What You’ll Need
For the Salmon
- 1 lb wild-caught salmon fillets
- Salt & black pepper
- 1 tbsp olive oil
Soy Glaze
- 1 tbsp honey
- 1 tsp chili flakes (optional)
- 1 clove garlic, minced
- 1 tsp grated ginger
- 2 tbsp soy sauce
Garlic Rice
- 1 cup jasmine or white rice
- 2 cups water
- 2 cloves garlic, minced
- 1 tsp oil or butter
- Pinch of salt
For the Veggies
- 1–2 cups green beans (or broccoli)
- 1 tsp oil
- Salt & pepper
For Serving / Finish
- 2 green onions, sliced
- Sesame seeds
- Optional: quick pickled cucumbers (cucumber + vinegar + pinch sugar)
Let’s Cook
1. Cook the Rice
Bring water and salt to a boil. Add rice, reduce heat to low, cover, and cook 15 minutes.
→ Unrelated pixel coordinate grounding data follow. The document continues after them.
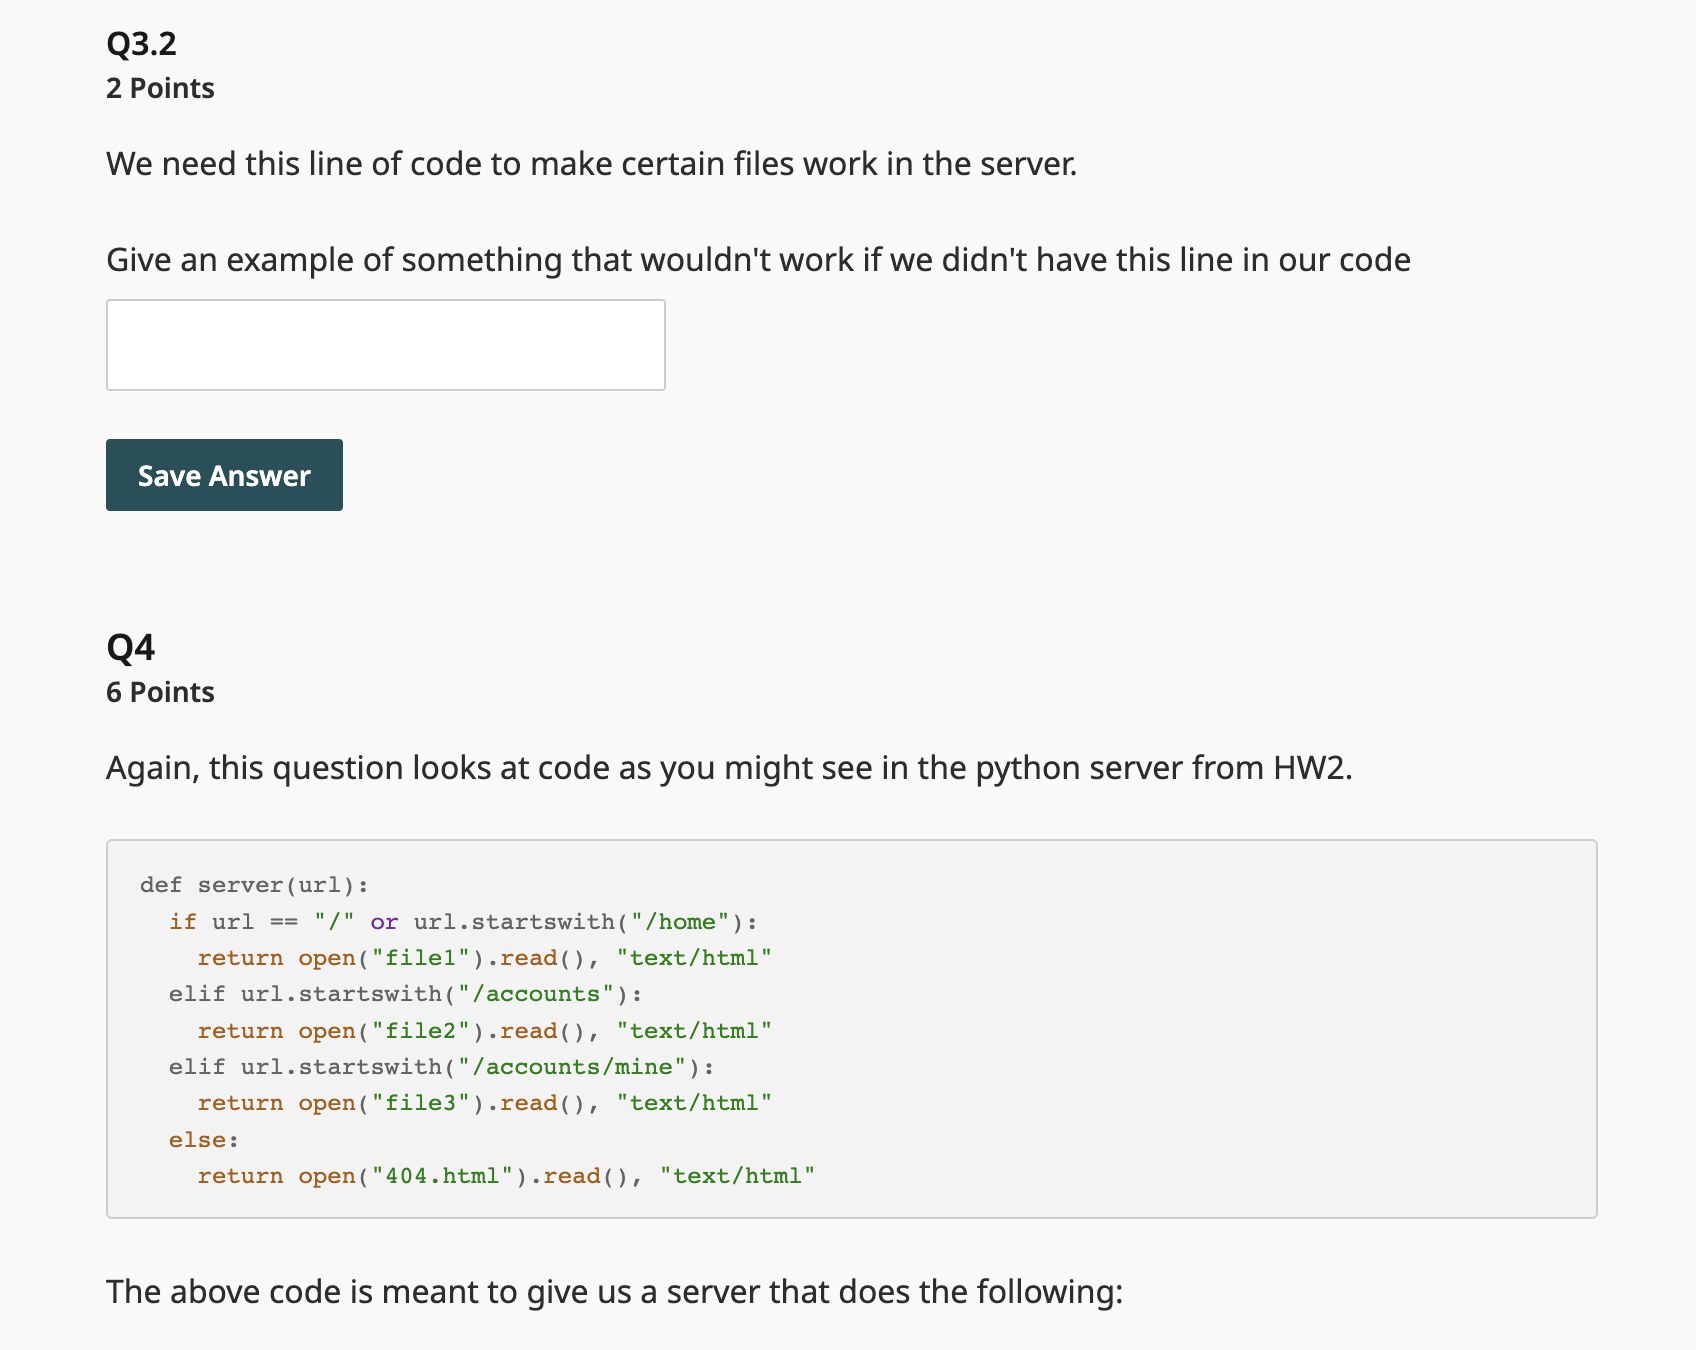Image resolution: width=1696 pixels, height=1350 pixels.
Task: Click the "def server(url):" code line
Action: coord(254,885)
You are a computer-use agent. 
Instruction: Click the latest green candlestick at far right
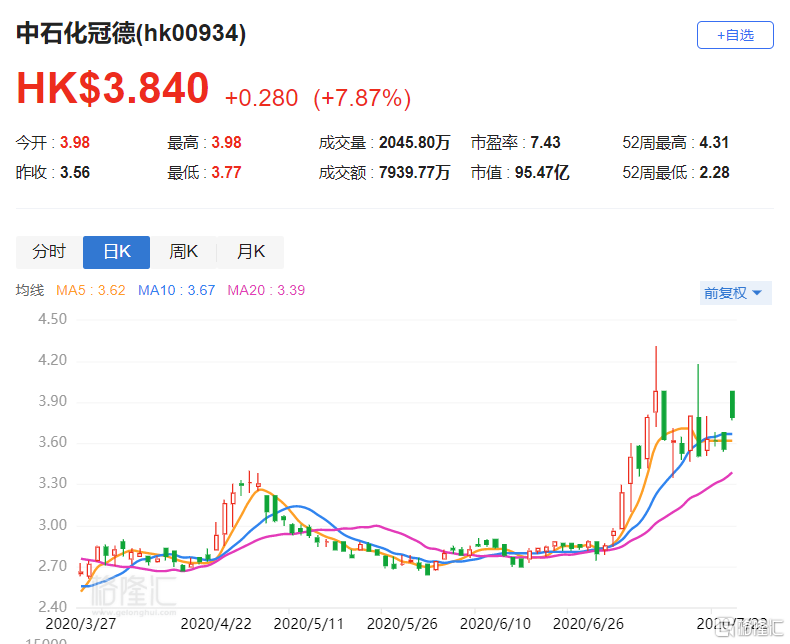(733, 404)
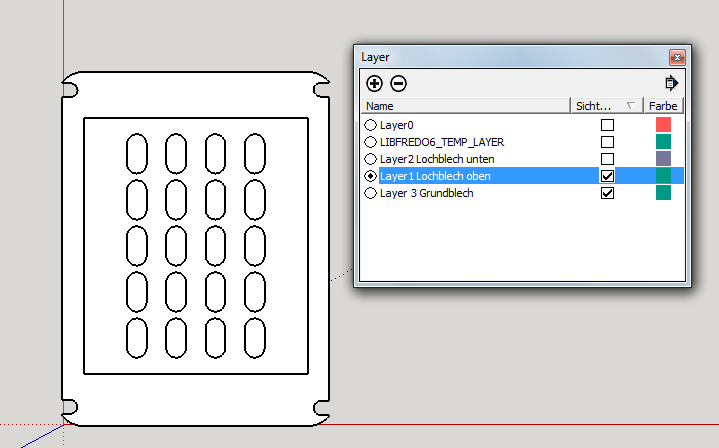
Task: Close the Layer panel window
Action: [x=677, y=58]
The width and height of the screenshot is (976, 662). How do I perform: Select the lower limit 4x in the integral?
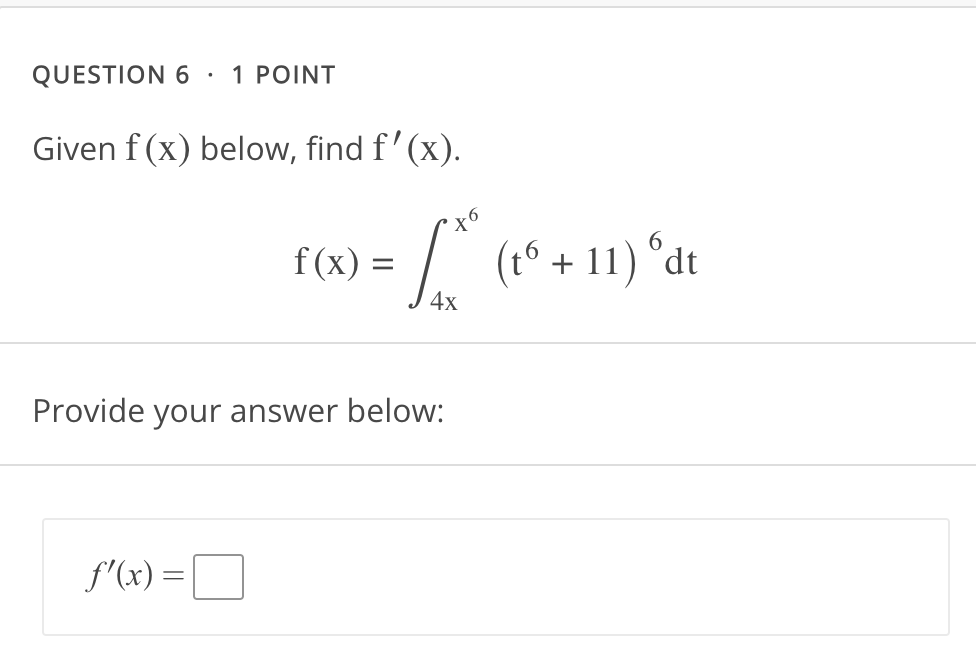click(x=445, y=301)
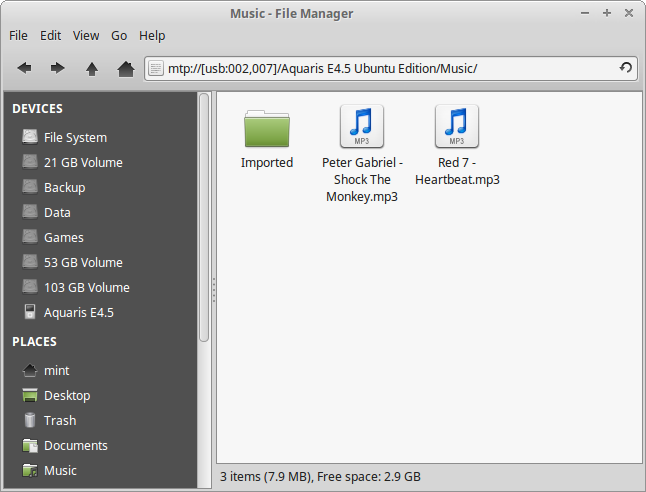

Let sit covered for 5 minutes, then fluff. In a small pan, sauté garlic in oil or butter for 1 minute, then mix into the rice.
2. Prep the Soy Glaze
In a small bowl combine: soy sauce, honey, garlic, ginger, and chili flakes. Set aside.
3. Cook the Veggies
Heat oil in a pan over medium-high heat. Add green beans (or broccoli) and cook 4–5 minutes until tender-crisp. Season with salt and pepper. Set aside.
4. Sear the Salmon
Pat salmon dry and season with salt and pepper. Heat oil in a skillet over medium-high heat. Cook salmon 4–5 minutes skin-side down, then flip and cook 1–2 minutes more.
5. Glaze the Salmon
Reduce heat to medium-low. Pour soy glaze into the pan and spoon over the salmon for 1–2 minutes until: slightly thickened, glossy and caramelized.
6. Assemble the Bowls
Divide garlic rice between bowls. Top with: soy-glazed salmon, and sautéed veggies.
7. Finish & Serve
Garnish with: green onions, sesame seeds, and optional pickled cucumbers for brightness Serve immediately. Enjoy!